Mr Ewing said: “The studies announced today constitute an extremely thorough and wide-ranging examination of the potential impacts of unconventional oil and gas and underlines the Scottish Government policy of taking a precautionary, robust and evidence-based approach to this technology in stark contrast to the gung-ho approach of the UK Government.
“Ministers have held meetings with representatives of environmental non-governmental organisations, community groups, industry bodies and local government. Those meetings have helped us to prepare for the research and public consultation processes. As a result, we have planned a robust and thorough research process and a wide-ranging and participative consultation process.
“The public will understandably wish to study the outcome of the research process and thus the public consultation will not begin until the findings of the research process have been published.
“Scotland’s moratorium into onshore unconventional oil and gas extraction was welcomed by both environmental campaigners and industry representatives. It will remain in place as the research and public consultation is undertaken.
“We should never close our minds to the potential opportunities for Scotland from new energy technologies – but we must also ensure that community, environmental and health concerns are all fully taken account of. The research we propose in this timetable will give all interested stakeholders important information to allow a more informed debate during the public consultation.
“In line with our evidence-led approach we are today also putting in place a moratorium on the onshore planning of underground coal gasification developments to allow time for full and careful consideration of the potential impacts of this technology for Scotland.”

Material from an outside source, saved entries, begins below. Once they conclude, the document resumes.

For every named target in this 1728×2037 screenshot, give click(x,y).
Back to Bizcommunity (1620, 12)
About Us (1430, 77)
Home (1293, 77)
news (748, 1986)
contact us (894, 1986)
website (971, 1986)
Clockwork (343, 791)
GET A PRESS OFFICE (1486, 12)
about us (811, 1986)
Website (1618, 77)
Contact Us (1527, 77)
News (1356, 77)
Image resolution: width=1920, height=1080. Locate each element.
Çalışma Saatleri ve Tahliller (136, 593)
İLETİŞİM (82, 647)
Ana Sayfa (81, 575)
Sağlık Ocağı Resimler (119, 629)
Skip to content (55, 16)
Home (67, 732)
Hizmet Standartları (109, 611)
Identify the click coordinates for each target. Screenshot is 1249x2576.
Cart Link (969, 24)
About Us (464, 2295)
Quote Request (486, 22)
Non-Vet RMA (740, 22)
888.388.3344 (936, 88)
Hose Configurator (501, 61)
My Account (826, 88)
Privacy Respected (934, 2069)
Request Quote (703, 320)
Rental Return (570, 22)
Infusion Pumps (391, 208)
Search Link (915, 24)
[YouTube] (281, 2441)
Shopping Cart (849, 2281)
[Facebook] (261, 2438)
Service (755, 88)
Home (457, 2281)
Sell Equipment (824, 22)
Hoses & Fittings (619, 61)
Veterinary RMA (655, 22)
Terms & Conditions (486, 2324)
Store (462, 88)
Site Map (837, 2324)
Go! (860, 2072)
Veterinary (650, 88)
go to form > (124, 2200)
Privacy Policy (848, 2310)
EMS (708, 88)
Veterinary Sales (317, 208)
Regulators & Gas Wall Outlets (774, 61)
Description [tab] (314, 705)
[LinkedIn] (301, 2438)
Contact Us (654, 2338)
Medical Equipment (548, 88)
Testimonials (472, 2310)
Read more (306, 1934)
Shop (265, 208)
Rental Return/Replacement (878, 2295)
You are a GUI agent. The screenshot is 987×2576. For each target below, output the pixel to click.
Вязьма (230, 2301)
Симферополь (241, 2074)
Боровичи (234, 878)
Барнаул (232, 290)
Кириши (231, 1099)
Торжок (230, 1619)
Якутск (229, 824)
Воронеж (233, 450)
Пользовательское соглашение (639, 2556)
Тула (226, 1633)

In line with the Government’s evidence-led approach, boreholes relating to unconventional oil & gas will only be permitted when research and geoscience is the key driver and where they are delivered in collaboration with an independent research body, such as the British Geological Survey, or academic institution, and for the purposes of furthering the evidence base on unconventional oil and gas. Any proposed boreholes would also have to gain planning permission, environmental and health and safety consents before they are allowed.